Cream Cheese Potatoes
We also ate mashed potatoes that were made like this…
Boil peeled, diced potatoes. Drain them. Pour hot potatoes onto a stick of butter and a block of cream cheese. Yes, I know. This is NOT for someone trying to fit in their jeans from last year. Sorry. Salt and pepper the potatoes. Then, use a mixer to blend until everything is real fluffy and smooth. THEN, add whipping cream until the potatoes are creamy.
Pour gravy all over the meat and potatoes and serve with Rhodes Dinner Rolls. Yum.
I also made Skillet Broccoli with
Toasted Garlic Lemon.
Toasted Garlic Lemon.
This one was from Kendra Duty.
1 bunch of broccoli
½ c water
2 T. olive oil
3 garlic cloves
1/8 tsp. red pepper flakes
2 T lemon juice
salt and pepper
I didn’t have fresh broccoli, so I just used a bag of frozen broccoli florets. I cooked them in the skillet with some water. Then, when water is gone, you clear the center of the pan and add the oil, red pepper and garlic (and um, I didn’t have garlic cloves, so I just sprinkled everything with garlic powder). Then you remove from heat. Add the lemon juice, salt and pepper…and it’s all yum. I didn’t measure the lemon juice, so I just squeezed a couple lemons on the broccoli.

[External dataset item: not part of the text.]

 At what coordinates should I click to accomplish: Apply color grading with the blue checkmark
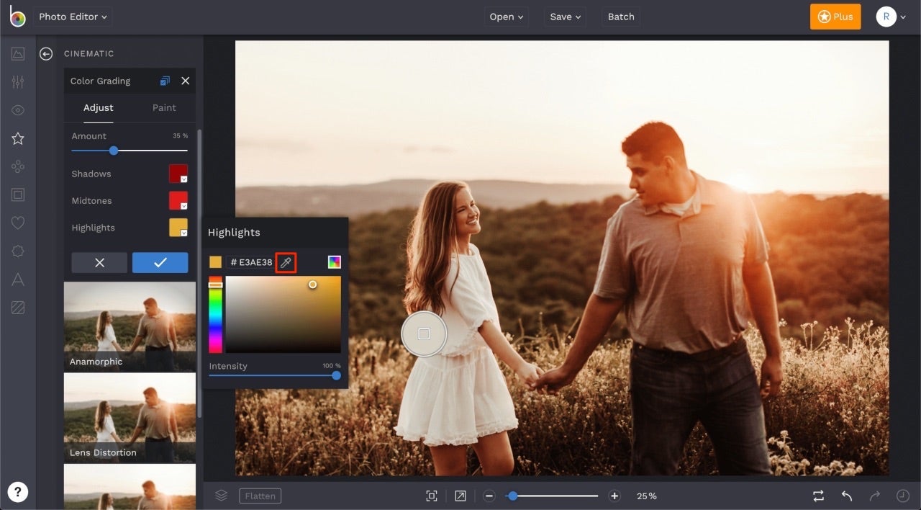pyautogui.click(x=160, y=262)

We ate the roast, carrots, mashed potatoes, rolls and broccoli for dinner with Aaron’s parents. Hayden kept screaming, “I like ALL this food mom!” Wow!

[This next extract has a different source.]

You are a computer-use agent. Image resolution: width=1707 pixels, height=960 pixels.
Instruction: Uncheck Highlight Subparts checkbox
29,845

We ate Michele’s Banana Pudding for dessert.
It’s the best banana pudding I’ve ever eaten and it takes like 4 minutes to make.
12 oz. cool whip (no measuring necessary, you can just buy a 12 oz. container, yet another reason why we should eat this stuff more)
1 can Eagle Brand Milk, chilled
1 large box of instant vanilla pudding
2 ½ cups milk
Mix cool whip, Eagle Brand Milk, Vanilla Pudding and Milk together. I always have to stick the Eagle Brand Milk in the refrigerator and pull out the cool whip from the freezer. Then, I dump the cool whip out in a bowl and let it thaw out while the Eagle Brand milk is chilling.
This dynamic makes me think long, complex thoughts about life. Making banana pudding is a spiritual experience for me. After I’ve finished thinking about seasons in life, I then add the bananas and stir some more. Then, I take vanilla wafers and lay them out on the bottom of a deep square casserole pan. Then, I pour half the pudding mix inside, add another layer of vanilla wafers on top AND around the sides of the pan, then dump in the remaining pudding. Then, since there are a few Vanilla Wafers left in the box, I take them out and let the kids smash them to bits and bits. Then, we pour them on top of the pudding. They look cool. Refrigerate for at least an hour before serving.
Tonight, I made Jenn’s Cranberry Chicken.
1 can of whole cranberry sauce (not jellied)
2 T soy sauce
1 ½ T lemon juice
1/2 cup butter
salt and pepper
Salt and pepper 4-6 Chicken breasts. I didn’t have boneless chicken breasts, so I boiled some bone-in chicken breast. Then, I pulled the meat off, salt and peppered it and put it in the casserole dish. In a saucepan combine can of cranberry stuff, soy sauce, lemon juice and ½ stick of butter. Bring to a boil, then pour over chicken. Bake at 375 for 20 minutes on one side, then flip chicken over and cook 20 minutes on the other side. Since I couldn’t flip chicken chunks, I just stirred them. Serve all this over rice.
This was super yum, but next time, I will double the liquid part of the recipe. The juicy stuff is so good. My kids would have eaten that goo over rice all by itself. Also, if you’re a vegetarian, I think this would be good substituting the meat for vegetables. The sauce is so delicious. Hayden kept saying, “I love this stuff, mom.” Aaron said, “This is weird, but it’s really good. I wish there were a way to make the rice taste more like the sauce.” This just means, I need more sauce next time. He wanted the rice smothered in the liquidy yum.
So, I’ve tried the cookbook thing. I’m still not a big fan, but it’s been fun to try some of the favorite foods from some of the sweetest people I know.
Now I need to go to the gym and work off some of this yum. Oh...and speaking of yummy, and belly dancing...and the gym...when are we going to take belly dancing ladies?